++++ SUPPLIED DATA ++++
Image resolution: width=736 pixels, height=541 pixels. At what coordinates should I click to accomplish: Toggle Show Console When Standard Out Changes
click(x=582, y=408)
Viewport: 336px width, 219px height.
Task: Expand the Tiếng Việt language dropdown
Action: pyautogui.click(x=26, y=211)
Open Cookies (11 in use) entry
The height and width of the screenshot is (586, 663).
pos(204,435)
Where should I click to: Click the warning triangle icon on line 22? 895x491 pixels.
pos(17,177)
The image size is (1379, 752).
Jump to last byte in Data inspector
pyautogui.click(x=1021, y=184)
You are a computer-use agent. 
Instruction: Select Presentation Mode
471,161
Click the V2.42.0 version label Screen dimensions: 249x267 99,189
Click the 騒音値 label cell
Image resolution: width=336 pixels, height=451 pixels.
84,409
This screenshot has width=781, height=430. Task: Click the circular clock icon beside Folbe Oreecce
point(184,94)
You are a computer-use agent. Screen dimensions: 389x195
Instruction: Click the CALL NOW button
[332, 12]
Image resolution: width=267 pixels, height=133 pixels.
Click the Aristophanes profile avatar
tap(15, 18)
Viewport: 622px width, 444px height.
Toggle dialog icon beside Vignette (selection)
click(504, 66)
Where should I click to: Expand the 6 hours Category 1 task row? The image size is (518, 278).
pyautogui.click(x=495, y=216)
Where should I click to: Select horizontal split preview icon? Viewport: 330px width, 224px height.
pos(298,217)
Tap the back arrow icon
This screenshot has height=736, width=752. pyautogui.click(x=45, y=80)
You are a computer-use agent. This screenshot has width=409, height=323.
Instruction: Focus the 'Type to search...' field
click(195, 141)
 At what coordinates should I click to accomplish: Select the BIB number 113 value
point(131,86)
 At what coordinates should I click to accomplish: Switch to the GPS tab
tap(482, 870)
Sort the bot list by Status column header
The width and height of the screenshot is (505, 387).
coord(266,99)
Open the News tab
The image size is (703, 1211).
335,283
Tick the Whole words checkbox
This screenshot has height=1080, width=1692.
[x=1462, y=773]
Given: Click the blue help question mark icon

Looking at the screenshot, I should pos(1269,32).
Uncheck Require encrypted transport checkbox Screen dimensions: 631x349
++++
DESCRIPTION OF THE TASK: Every entry, from the first line to the last, should be retyped exactly.

THE ANSWER:
Image resolution: width=736 pixels, height=541 pixels. At what coordinates should I click to accomplish: Toggle Show Console When Standard Out Changes
click(x=582, y=408)
Viewport: 336px width, 219px height.
Task: Expand the Tiếng Việt language dropdown
Action: pyautogui.click(x=26, y=211)
Open Cookies (11 in use) entry
The height and width of the screenshot is (586, 663).
pos(204,435)
Where should I click to: Click the warning triangle icon on line 22? 895x491 pixels.
pos(17,177)
The image size is (1379, 752).
Jump to last byte in Data inspector
pyautogui.click(x=1021, y=184)
You are a computer-use agent. 
Instruction: Select Presentation Mode
471,161
Click the V2.42.0 version label Screen dimensions: 249x267 99,189
Click the 騒音値 label cell
Image resolution: width=336 pixels, height=451 pixels.
84,409
This screenshot has width=781, height=430. Task: Click the circular clock icon beside Folbe Oreecce
point(184,94)
You are a computer-use agent. Screen dimensions: 389x195
Instruction: Click the CALL NOW button
[332, 12]
Image resolution: width=267 pixels, height=133 pixels.
Click the Aristophanes profile avatar
tap(15, 18)
Viewport: 622px width, 444px height.
Toggle dialog icon beside Vignette (selection)
click(504, 66)
Where should I click to: Expand the 6 hours Category 1 task row? The image size is (518, 278).
pyautogui.click(x=495, y=216)
Where should I click to: Select horizontal split preview icon? Viewport: 330px width, 224px height.
pos(298,217)
Tap the back arrow icon
This screenshot has height=736, width=752. pyautogui.click(x=45, y=80)
You are a computer-use agent. This screenshot has width=409, height=323.
Instruction: Focus the 'Type to search...' field
click(195, 141)
 At what coordinates should I click to accomplish: Select the BIB number 113 value
point(131,86)
 At what coordinates should I click to accomplish: Switch to the GPS tab
tap(482, 870)
Sort the bot list by Status column header
The width and height of the screenshot is (505, 387).
coord(266,99)
Open the News tab
The image size is (703, 1211).
335,283
Tick the Whole words checkbox
This screenshot has height=1080, width=1692.
[x=1462, y=773]
Given: Click the blue help question mark icon

Looking at the screenshot, I should pos(1269,32).
Uncheck Require encrypted transport checkbox Screen dimensions: 631x349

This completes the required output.